** Start of RECORD EXTRACTS **

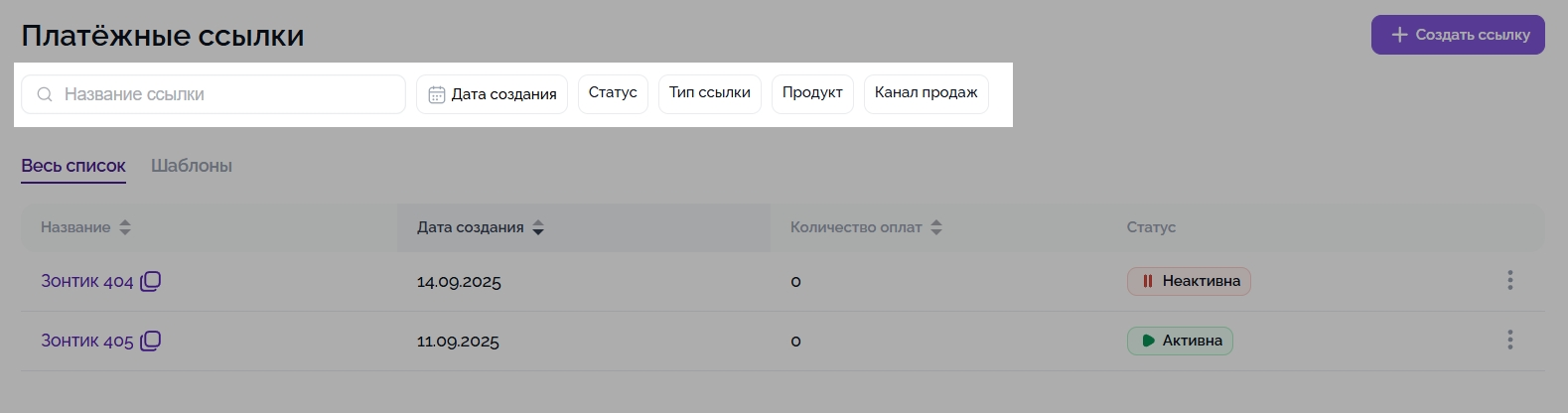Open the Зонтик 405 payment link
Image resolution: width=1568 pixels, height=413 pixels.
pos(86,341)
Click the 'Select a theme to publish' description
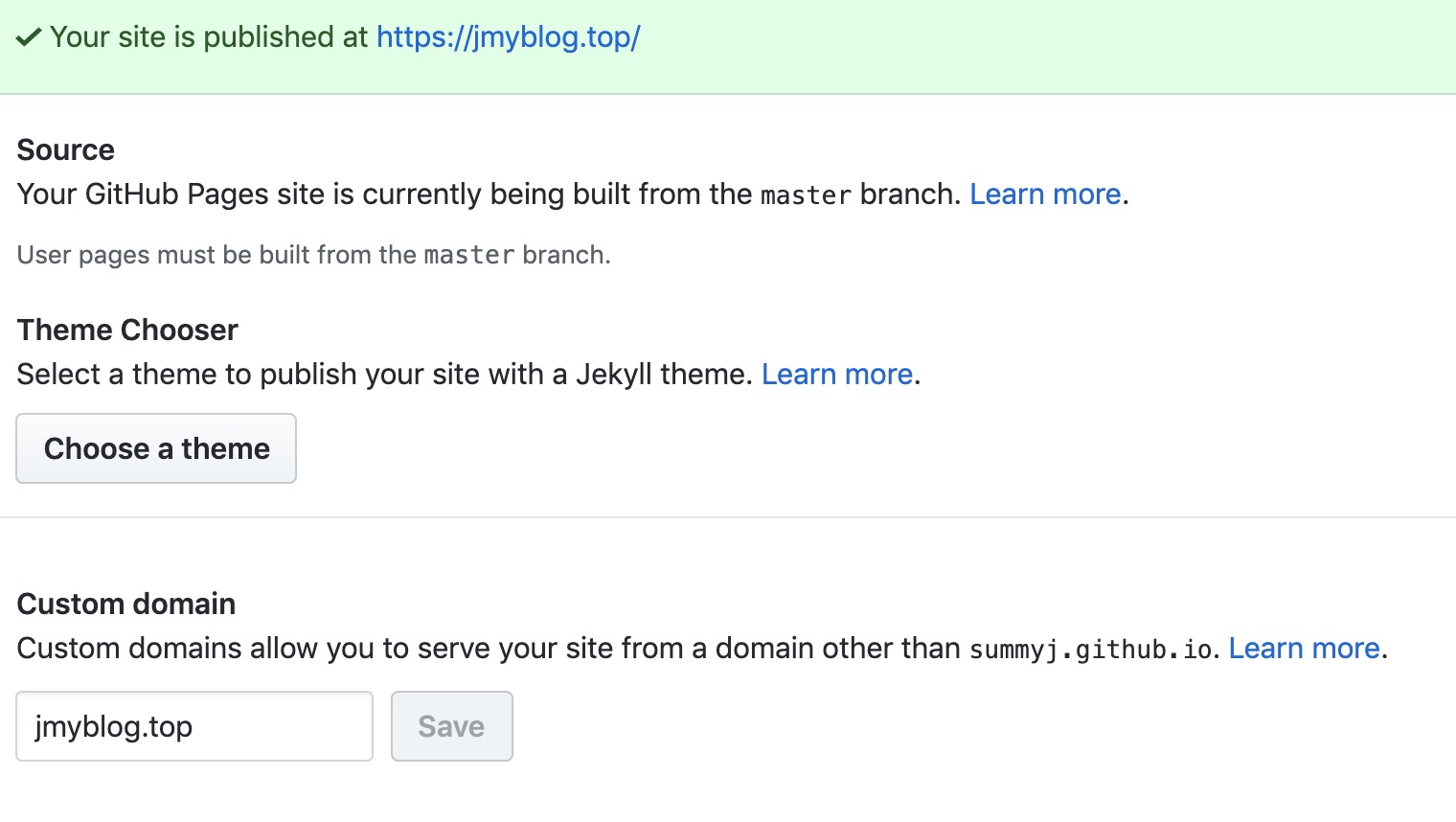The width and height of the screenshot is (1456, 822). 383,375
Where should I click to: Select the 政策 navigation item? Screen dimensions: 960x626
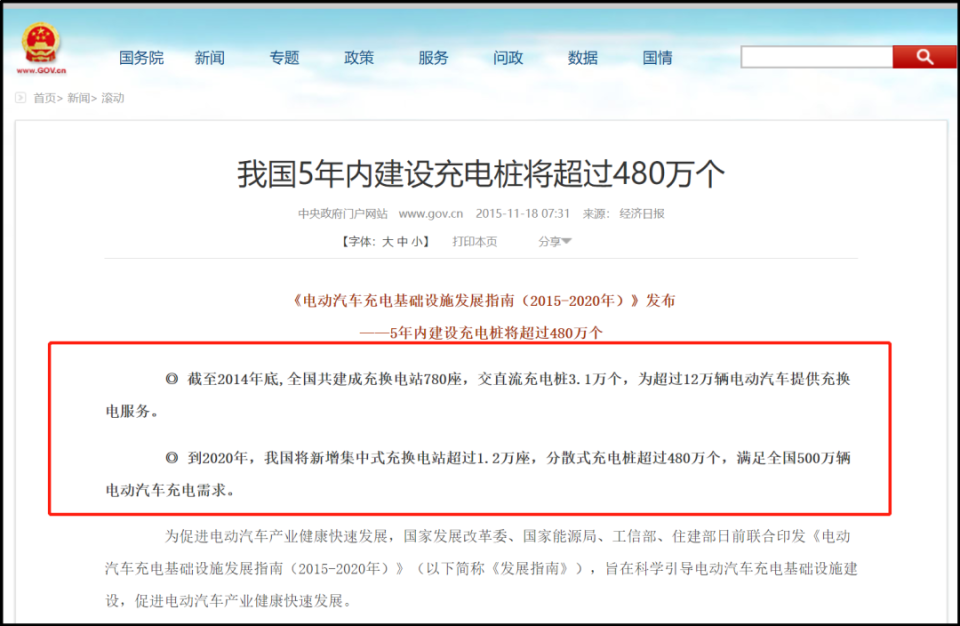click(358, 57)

** End of RECORD EXTRACTS **

## CHALLENGE
Rewrite everything from the line containing "Where should I" down to the end of the data above, swapping "navigation item" for "menu link" and keeping all else unchanged. Omit the pictures from your answer.

## FULL OUTPUT
Where should I click to: Select the 政策 menu link? Screen dimensions: 960x626
click(358, 57)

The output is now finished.